It is therefore an object of my invention to minimize or eliminate such shortcomings, namely to provide for better regulatability, or higher efficiency, or reduced tendency of heating, or concurrently two or all of these improvements.
It is also an object of the invention to broaden the range of control attainable with transformer systems of the general type described above; and it is a further object to provide in such a system for a closer magnetic coupling between primary and secondary windings.
Another, more specific object of my invention, is to provide a regulating transformer system whose efficiency is increased by bringing the primary winding and secondary winding more closely together than is possible in a transformer system as described above.
Still another object of the invention is to reduce the tendency to heat by spacing the control coils farther apart from the primary and secondary winding, as well as from the core legs on which the primary and secondary windings are mounted.
An object, furthermore, is to secure the desired control or regulation with a minimum of distortion to the wave shape of the alternating current supplied.
It is also an object to achieve the desired performance regardless of changes in frequency of the supply voltage or independently of the particular frequency applied by avoiding any reliance upon magnetic or other resonance phenomena.
To achieve these objects, as well as more specific objects and advantages which will appear from the following description, I provide an electric power transform:
magnetizable control core portion which forms a second closed loop opening and is magnetically merged with the main core, the second loop opening being outside of and separate from the opening of the main core portion. The primary and secondary windings are disposed on the main core portion and pass through its loop opening. The control coils are disposed on the control core portion and pass through the second opening while staying free of the main core opening. In such a system the magnetic flux interlinking the primary and secondary windings is controllable by varying the excitation of the control coils, thus achieving an improved performance while avoiding the above-mentioned short-comings of the system heretofore proposed.
According to another feature of my invention, the main core portion is composed of two components, of which each is preferably U-shaped and has its two legs facing the respective two legs of the other U-shaped component so that both together form the first loop opening. Furthermore, the second core portion extends in a plane perpendicular to that of the first loop opening and is interposed between the two main core components with the second loop extending away from the main core in the just mentioned plane.

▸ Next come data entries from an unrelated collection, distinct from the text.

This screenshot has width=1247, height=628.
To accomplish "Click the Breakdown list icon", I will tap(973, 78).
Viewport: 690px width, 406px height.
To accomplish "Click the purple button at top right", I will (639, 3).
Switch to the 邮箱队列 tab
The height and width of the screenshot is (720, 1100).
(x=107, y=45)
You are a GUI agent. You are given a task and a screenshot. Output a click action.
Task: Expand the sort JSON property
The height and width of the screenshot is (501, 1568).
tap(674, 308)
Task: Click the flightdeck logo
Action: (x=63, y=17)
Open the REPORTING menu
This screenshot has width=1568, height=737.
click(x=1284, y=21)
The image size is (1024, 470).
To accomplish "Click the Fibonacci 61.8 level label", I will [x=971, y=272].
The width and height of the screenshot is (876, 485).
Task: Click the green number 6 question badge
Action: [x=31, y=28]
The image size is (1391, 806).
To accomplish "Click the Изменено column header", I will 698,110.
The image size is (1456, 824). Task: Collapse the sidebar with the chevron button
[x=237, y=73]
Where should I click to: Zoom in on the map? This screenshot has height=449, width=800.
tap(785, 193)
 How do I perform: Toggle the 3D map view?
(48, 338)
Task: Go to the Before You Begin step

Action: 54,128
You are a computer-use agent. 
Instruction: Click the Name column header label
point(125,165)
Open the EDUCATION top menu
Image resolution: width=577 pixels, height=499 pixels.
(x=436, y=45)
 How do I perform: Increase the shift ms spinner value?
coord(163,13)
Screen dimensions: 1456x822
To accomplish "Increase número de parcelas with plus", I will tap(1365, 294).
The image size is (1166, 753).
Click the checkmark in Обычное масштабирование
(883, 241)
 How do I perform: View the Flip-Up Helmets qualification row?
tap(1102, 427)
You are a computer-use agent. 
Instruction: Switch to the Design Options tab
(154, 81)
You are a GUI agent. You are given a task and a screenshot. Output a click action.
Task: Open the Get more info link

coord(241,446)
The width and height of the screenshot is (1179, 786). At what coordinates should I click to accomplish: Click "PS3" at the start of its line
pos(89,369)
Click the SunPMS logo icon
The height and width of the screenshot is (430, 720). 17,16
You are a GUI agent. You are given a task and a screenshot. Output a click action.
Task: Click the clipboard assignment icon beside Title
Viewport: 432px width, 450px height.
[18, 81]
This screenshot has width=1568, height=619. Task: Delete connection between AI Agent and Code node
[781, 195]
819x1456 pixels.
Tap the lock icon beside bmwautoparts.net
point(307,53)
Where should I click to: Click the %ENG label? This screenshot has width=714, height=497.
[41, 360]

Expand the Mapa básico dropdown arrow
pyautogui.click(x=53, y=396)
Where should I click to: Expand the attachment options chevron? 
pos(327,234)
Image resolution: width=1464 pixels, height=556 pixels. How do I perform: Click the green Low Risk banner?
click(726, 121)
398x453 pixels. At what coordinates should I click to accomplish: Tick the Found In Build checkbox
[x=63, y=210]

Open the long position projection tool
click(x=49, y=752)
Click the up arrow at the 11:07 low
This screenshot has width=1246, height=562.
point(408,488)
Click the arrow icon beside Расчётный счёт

According to another, alternative feature of my invention, the second core portion extends about the main core portion in the same plane as the latter and has larger loop dimensions so that the two loop openings are located substantially in the same plane.
These and other features of my invention, said features being set forth with particularity in the claims annexed hereto, will be described in the following with reference to embodiments of the invention illustrated by way of example on the accompanying drawings in which:
FIG. 1 is a top view and FIG. 2 a schematically perspective side view of a controllable transformer system according to the invention;
FIG. 3 is a front view and FIG. 4 a side view of another transformer system exemplifying the invention.
FIGS. 5, 6, 7 and 8 are respectively different circuit diagrams applicable with transformer systems according to the invention.
FIG. 9 is a top view of still another embodiment.
FIGS. 10 and 11 are respectively a side view and a top view of a modified system embodying the invention.
FIGS. 12 and 13 are top and side views respectively of a further modification.
FIG. 14 illustrates still another modification and FIG. 15 is a circuit diagram applicable with the embodiment of FIG. 14.
FIGS. 16 and 17 illustrate schematic front views of two different types of the system according to the invention.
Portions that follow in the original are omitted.